EXERCISE
All records are to be restated exactly, each line as it reads.

DATASET EXCERPTS
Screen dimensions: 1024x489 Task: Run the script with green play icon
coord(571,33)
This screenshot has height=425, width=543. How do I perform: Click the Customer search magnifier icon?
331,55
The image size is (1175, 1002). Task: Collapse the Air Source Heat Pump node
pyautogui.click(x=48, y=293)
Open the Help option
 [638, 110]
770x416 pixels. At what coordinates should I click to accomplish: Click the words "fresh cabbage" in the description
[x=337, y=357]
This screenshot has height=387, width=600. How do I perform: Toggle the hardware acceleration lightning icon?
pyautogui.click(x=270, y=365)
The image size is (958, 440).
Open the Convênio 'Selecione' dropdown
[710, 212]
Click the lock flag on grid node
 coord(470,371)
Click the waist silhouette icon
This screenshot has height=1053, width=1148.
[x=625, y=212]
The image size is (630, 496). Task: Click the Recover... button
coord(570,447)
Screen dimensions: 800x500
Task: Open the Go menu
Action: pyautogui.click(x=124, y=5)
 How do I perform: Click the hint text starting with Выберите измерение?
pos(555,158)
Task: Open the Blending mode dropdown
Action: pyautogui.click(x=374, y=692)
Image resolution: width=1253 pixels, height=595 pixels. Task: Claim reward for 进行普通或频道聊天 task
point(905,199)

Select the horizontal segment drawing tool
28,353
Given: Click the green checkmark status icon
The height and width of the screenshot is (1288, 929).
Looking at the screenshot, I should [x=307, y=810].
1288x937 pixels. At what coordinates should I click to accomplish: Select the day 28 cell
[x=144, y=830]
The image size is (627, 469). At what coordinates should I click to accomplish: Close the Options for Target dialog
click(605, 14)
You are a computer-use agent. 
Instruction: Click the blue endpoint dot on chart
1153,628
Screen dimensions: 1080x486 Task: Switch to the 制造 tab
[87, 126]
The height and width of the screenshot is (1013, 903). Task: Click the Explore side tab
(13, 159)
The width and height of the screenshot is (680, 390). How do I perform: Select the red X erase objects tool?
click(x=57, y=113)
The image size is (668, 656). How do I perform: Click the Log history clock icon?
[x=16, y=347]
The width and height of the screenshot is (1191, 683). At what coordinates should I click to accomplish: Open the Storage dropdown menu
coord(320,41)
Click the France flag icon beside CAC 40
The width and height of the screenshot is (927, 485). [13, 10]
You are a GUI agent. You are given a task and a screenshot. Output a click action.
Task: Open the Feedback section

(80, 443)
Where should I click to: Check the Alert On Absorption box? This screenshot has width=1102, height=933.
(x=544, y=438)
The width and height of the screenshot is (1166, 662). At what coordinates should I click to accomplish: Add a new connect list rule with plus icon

EXPECTED OUTPUT
Screen dimensions: 1024x489 Task: Run the script with green play icon
coord(571,33)
This screenshot has height=425, width=543. How do I perform: Click the Customer search magnifier icon?
331,55
The image size is (1175, 1002). Task: Collapse the Air Source Heat Pump node
pyautogui.click(x=48, y=293)
Open the Help option
 [638, 110]
770x416 pixels. At what coordinates should I click to accomplish: Click the words "fresh cabbage" in the description
[x=337, y=357]
This screenshot has height=387, width=600. How do I perform: Toggle the hardware acceleration lightning icon?
pyautogui.click(x=270, y=365)
The image size is (958, 440).
Open the Convênio 'Selecione' dropdown
[710, 212]
Click the lock flag on grid node
 coord(470,371)
Click the waist silhouette icon
This screenshot has height=1053, width=1148.
[x=625, y=212]
The image size is (630, 496). Task: Click the Recover... button
coord(570,447)
Screen dimensions: 800x500
Task: Open the Go menu
Action: pyautogui.click(x=124, y=5)
 How do I perform: Click the hint text starting with Выберите измерение?
pos(555,158)
Task: Open the Blending mode dropdown
Action: pyautogui.click(x=374, y=692)
Image resolution: width=1253 pixels, height=595 pixels. Task: Claim reward for 进行普通或频道聊天 task
point(905,199)

Select the horizontal segment drawing tool
28,353
Given: Click the green checkmark status icon
The height and width of the screenshot is (1288, 929).
Looking at the screenshot, I should [x=307, y=810].
1288x937 pixels. At what coordinates should I click to accomplish: Select the day 28 cell
[x=144, y=830]
The image size is (627, 469). At what coordinates should I click to accomplish: Close the Options for Target dialog
click(605, 14)
You are a computer-use agent. 
Instruction: Click the blue endpoint dot on chart
1153,628
Screen dimensions: 1080x486 Task: Switch to the 制造 tab
[87, 126]
The height and width of the screenshot is (1013, 903). Task: Click the Explore side tab
(13, 159)
The width and height of the screenshot is (680, 390). How do I perform: Select the red X erase objects tool?
click(x=57, y=113)
The image size is (668, 656). How do I perform: Click the Log history clock icon?
[x=16, y=347]
The width and height of the screenshot is (1191, 683). At what coordinates should I click to accomplish: Open the Storage dropdown menu
coord(320,41)
Click the France flag icon beside CAC 40
The width and height of the screenshot is (927, 485). [13, 10]
You are a GUI agent. You are given a task and a screenshot. Output a click action.
Task: Open the Feedback section

(80, 443)
Where should I click to: Check the Alert On Absorption box? This screenshot has width=1102, height=933.
(x=544, y=438)
The width and height of the screenshot is (1166, 662). At what coordinates should I click to accomplish: Add a new connect list rule with plus icon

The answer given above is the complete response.